---------------------------------------------
Caching/Reusing constant intermediate tensors
---------------------------------------------

The following code example illustrates how to activate caching of constant intermediate tensors in order to greatly accelerate the repeated execution of a tensor network contraction where only some of the input tensors change their values in each iteration.
The full code can be found in the `NVIDIA/cuQuantum <https://github.com/NVIDIA/cuQuantum>`_ repository (`here <https://github.com/NVIDIA/cuQuantum/blob/main/samples/cutensornet/tensornet_example_reuse.cu>`_).

----------------------
Headers and data types
----------------------

.. literalinclude:: ../../../../tensor_network/samples/tensornet_example_reuse.cu
   :language: c++
   :linenos:
   :lineno-match:
   :start-after: Sphinx: #1
   :end-before: Sphinx: #2

--------------------------------------
Define tensor network and tensor sizes
--------------------------------------

Next, we define the structure of the tensor network (i.e., the modes of the tensors, their extents, and their connectivity).

.. literalinclude:: ../../../../tensor_network/samples/tensornet_example_reuse.cu
   :language: c++
   :linenos:
   :lineno-match:
   :start-after: Sphinx: #2
   :end-before: Sphinx: #3

---------------------------------------------------------------
Allocate memory, initialize data, initialize cuTensorNet handle
---------------------------------------------------------------

Next, we allocate memory for the tensor network operands and initialize them to random values.
Then, we initialize the *cuTensorNet* library via `cutensornetCreate()`.

.. literalinclude:: ../../../../tensor_network/samples/tensornet_example_reuse.cu
   :language: c++
   :linenos:
   :lineno-match:
   :start-after: Sphinx: #3
   :end-before: Sphinx: #4

-------------------------------------------------------
Mark constant tensors and create the network descriptor
-------------------------------------------------------

Next, we specify which input tensors are constant,
and create the network descriptor with the desired tensor modes, extents, 
strides, and qualifiers (e.g., constant) as well as the data and compute types. 
Note that the created library context will be associated with the currently active GPU.

.. literalinclude:: ../../../../tensor_network/samples/tensornet_example_reuse.cu
   :language: c++
   :linenos:
   :lineno-match:
   :start-after: Sphinx: #4
   :end-before: Sphinx: #5

-------------------------------------
Contraction order and slicing
-------------------------------------

In this example, we illustrate using a predetermined contraction path and
setting it into the optimizer info object via `cutensornetContractionOptimizerInfoSetAttribute`.

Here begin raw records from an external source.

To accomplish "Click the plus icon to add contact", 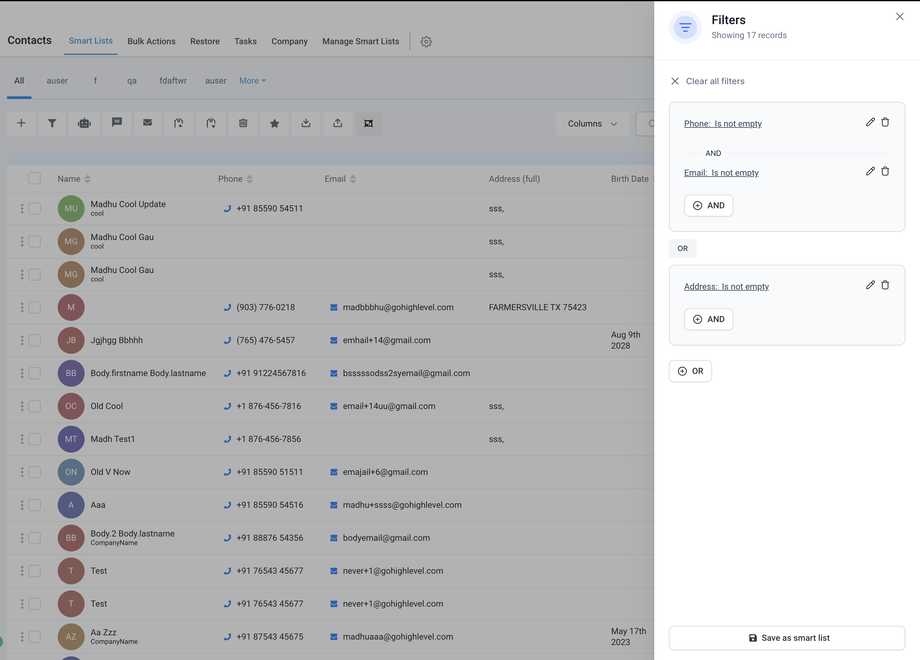I will 21,123.
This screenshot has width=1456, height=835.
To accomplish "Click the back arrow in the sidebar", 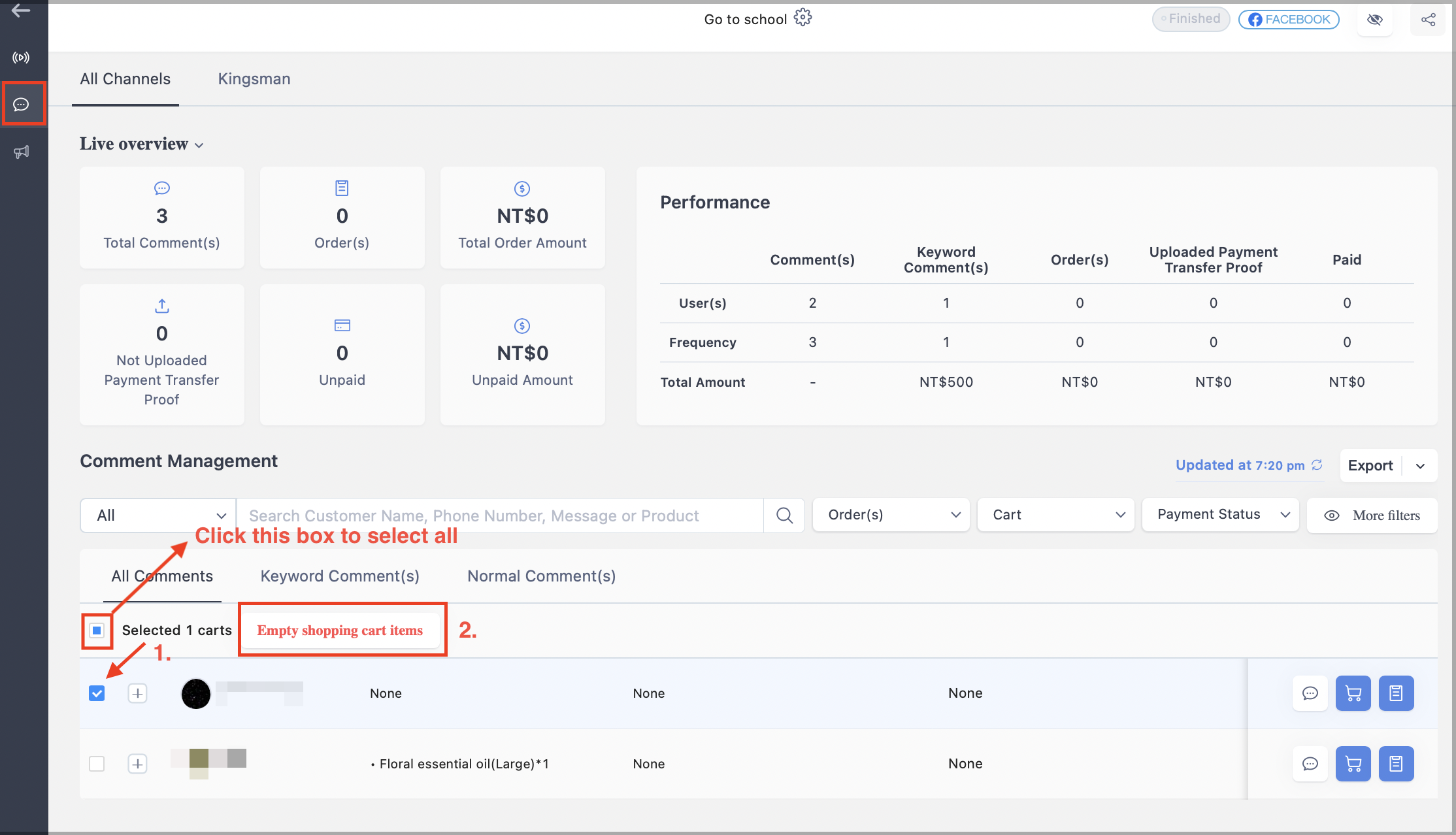I will click(x=21, y=10).
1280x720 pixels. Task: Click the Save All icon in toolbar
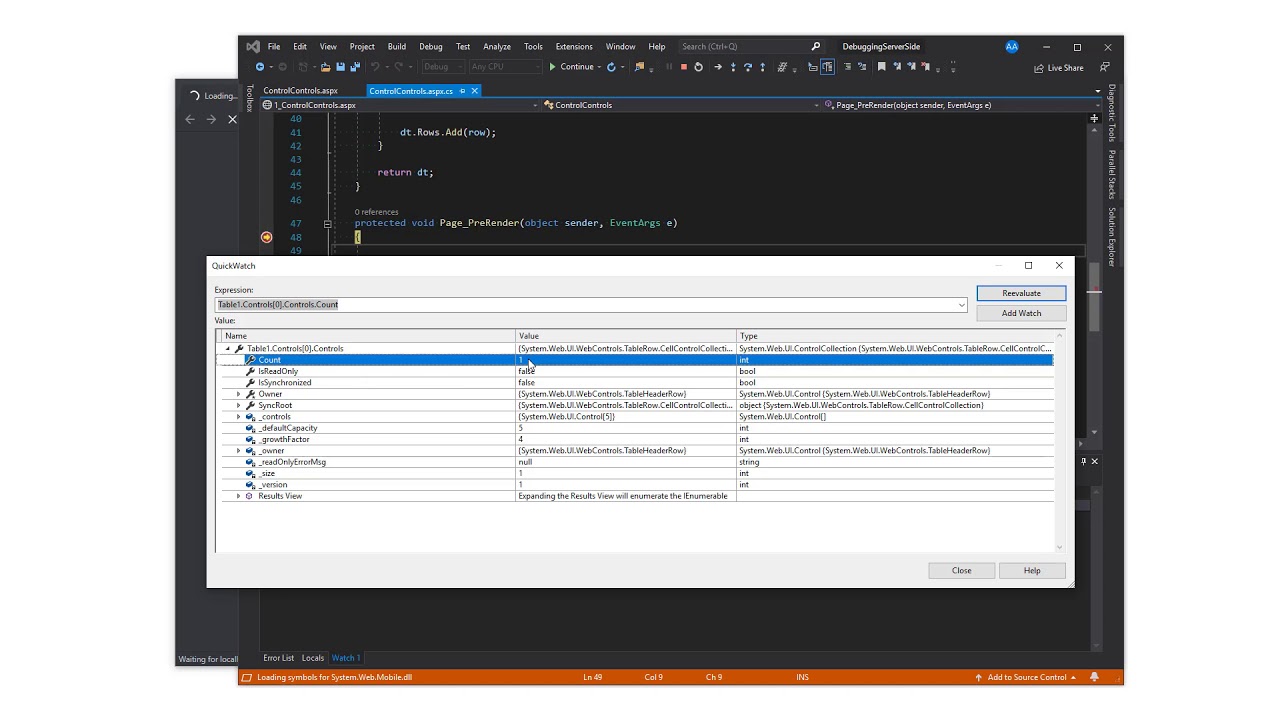[355, 67]
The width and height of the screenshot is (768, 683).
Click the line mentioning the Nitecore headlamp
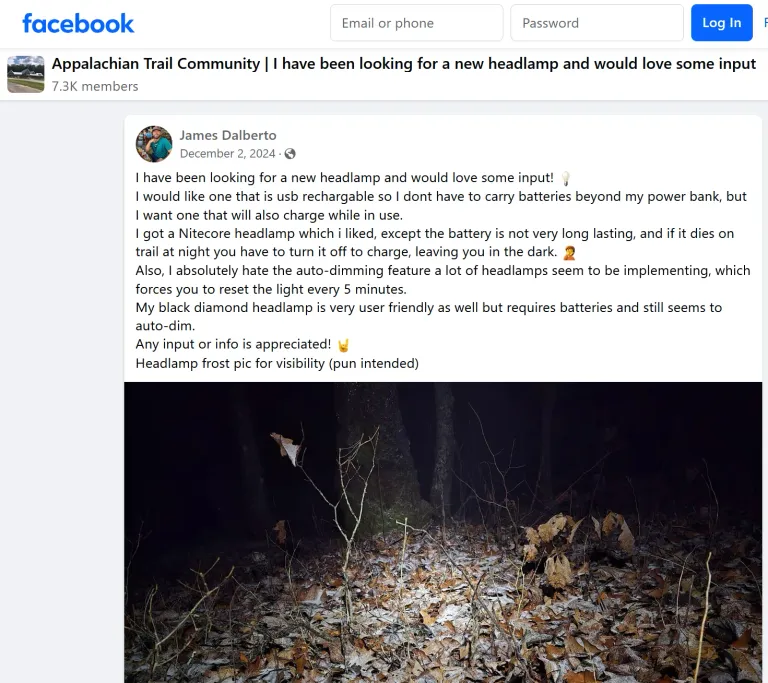(434, 234)
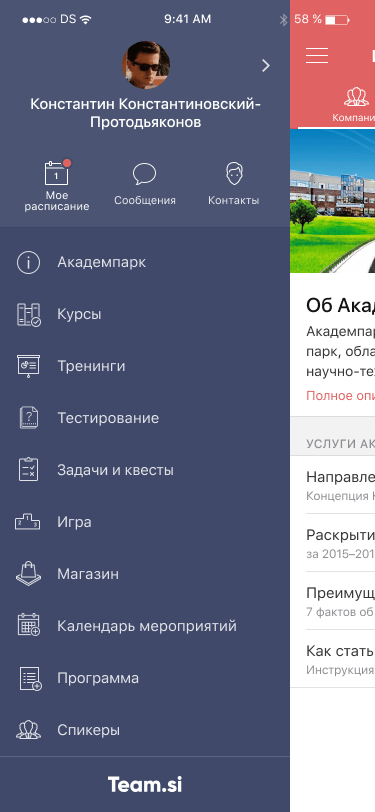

.. literalinclude:: ../../../../tensor_network/samples/tensornet_example_reuse.cu
   :language: c++
   :linenos:
   :lineno-match:
   :start-after: Sphinx: #5
   :end-before: Sphinx: #6

---------------------------------------------------------
Create workspace descriptor and allocate workspace memory
---------------------------------------------------------

Next, we create a workspace descriptor, compute the workspace sizes, and query the minimum workspace size needed
to contract the network. 
To activate intermediate tensor reuse, we need to provide CACHE workspace that will be used across multiple network contractions.
Thus, we query sizes and allocate device memory for both kinds of workspaces 
(`CUTENSORNET_WORKSPACE_SCRATCH`, and `CUTENSORNET_WORKSPACE_CACHE`) and set these in the workspace descriptor.
The workspace descriptor will be provided to the contraction plan creation and contraction APIs.

.. literalinclude:: ../../../../tensor_network/samples/tensornet_example_reuse.cu
   :language: c++
   :linenos:
   :lineno-match:
   :start-after: Sphinx: #6
   :end-before: Sphinx: #7

Note that, it is possible to skip the steps of creating a workspace descriptor and explicitly handling workspace memory
by setting a device memory handler, in which case *cuTensorNet* will implicitly handle workspace memory by allocating/deallocating memory from the provided memory pool.
See :ref:`cuTensorNet memory management API` for details.

------------------------------
Contraction plan and auto-tune
------------------------------

We create a tensor network contraction plan holding all pairwise tensor contraction plans for cuTENSOR. 
Optionally, we can auto-tune the plan such that cuTENSOR selects the best kernel for each pairwise contraction.
This contraction plan can be reused for many (possibly different) data inputs, avoiding
the cost of initializing this plan redundantly.

.. literalinclude:: ../../../../tensor_network/samples/tensornet_example_reuse.cu
   :language: c++
   :linenos:
   :lineno-match:
   :start-after: Sphinx: #7
   :end-before: Sphinx: #8


------------------------------------
Tensor network contraction execution
------------------------------------

Finally, we contract the tensor network as many times as needed, possibly with different input each time.
Note that the first network contraction call will utilize the provided CACHE workspace to store the constant
intermediate tensors. Subsequent network contractions will use the cached data to greatly reduce the computation times.

.. literalinclude:: ../../../../tensor_network/samples/tensornet_example_reuse.cu
   :language: c++
   :linenos:
   :lineno-match:
   :start-after: Sphinx: #8
   :end-before: Sphinx: #9

--------------
Free resources
--------------

After the computation, we need to free up all resources.

.. literalinclude:: ../../../../tensor_network/samples/tensornet_example_reuse.cu
   :language: c++
   :linenos:
   :lineno-match:
   :start-after: Sphinx: #9